Repository for a workshop on Bayesian statistics

¹⁴³⁰ views

Kernel: Python 3

Bayesian Statistics Made Simple

Code and exercises from my workshop on Bayesian statistics in Python.

MIT License: https://opensource.org/licenses/MIT

In [1]:

from __future__ import print_function, division

%matplotlib inline

import warnings
warnings.filterwarnings('ignore')

import math
import numpy as np
from scipy.special import gamma

from thinkbayes2 import Pmf, Suite
import thinkplot

The World Cup Problem

We'll use λ to represent the hypothetical goal-scoring rate in goals per game.
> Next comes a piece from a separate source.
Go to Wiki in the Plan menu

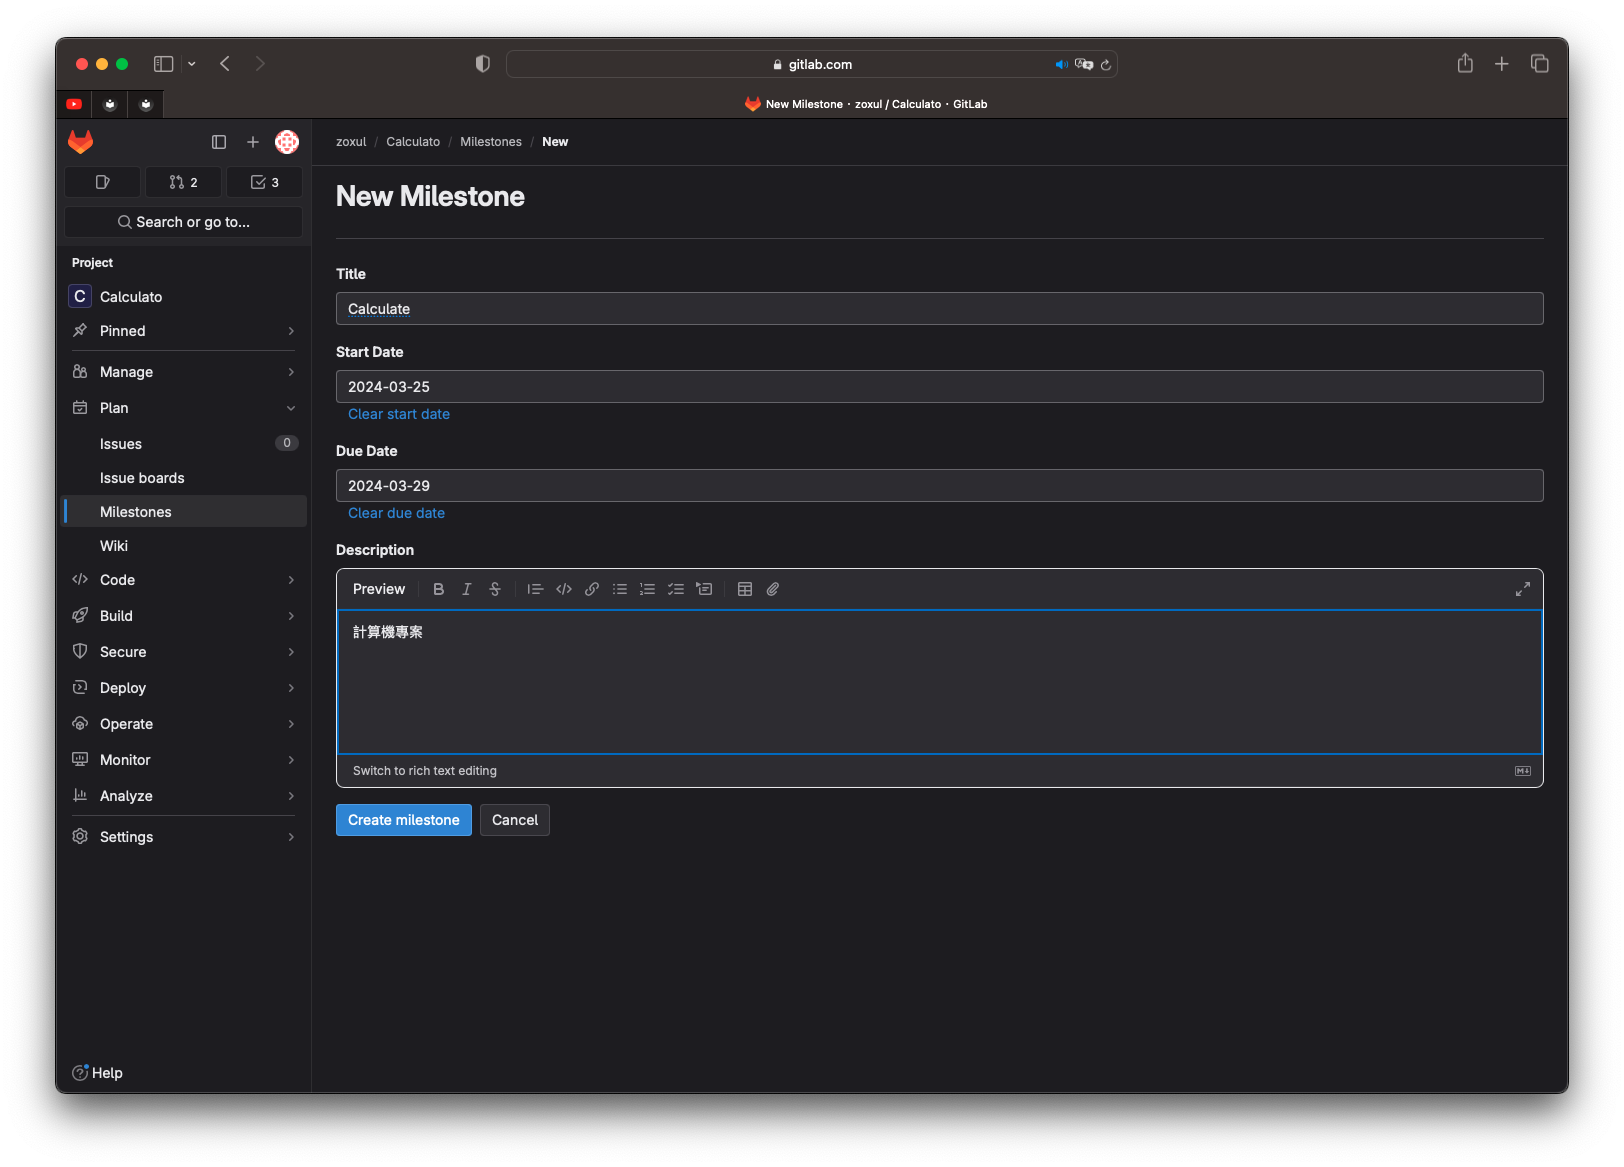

To compute prior probabilities for values of λ, I'll use a Gamma distribution.

The mean is 1.3, which is the average number of goals per team per game in World Cup play.

In [2]:

from thinkbayes2 import MakeGammaPmf

xs = np.linspace(0, 8, 101)
pmf = MakeGammaPmf(xs, 1.3)
thinkplot.Pdf(pmf)
thinkplot.Config(xlabel='Goals per game')
pmf.Mean()

Out[2]:

1.3103599490022562

Exercise: Write a class called Soccer that extends Suite and defines Likelihood, which should compute the probability of the data (the time between goals in minutes) for a hypothetical goal-scoring rate, lam, in goals per game.

Hint: For a given value of lam, the time between goals is distributed exponentially.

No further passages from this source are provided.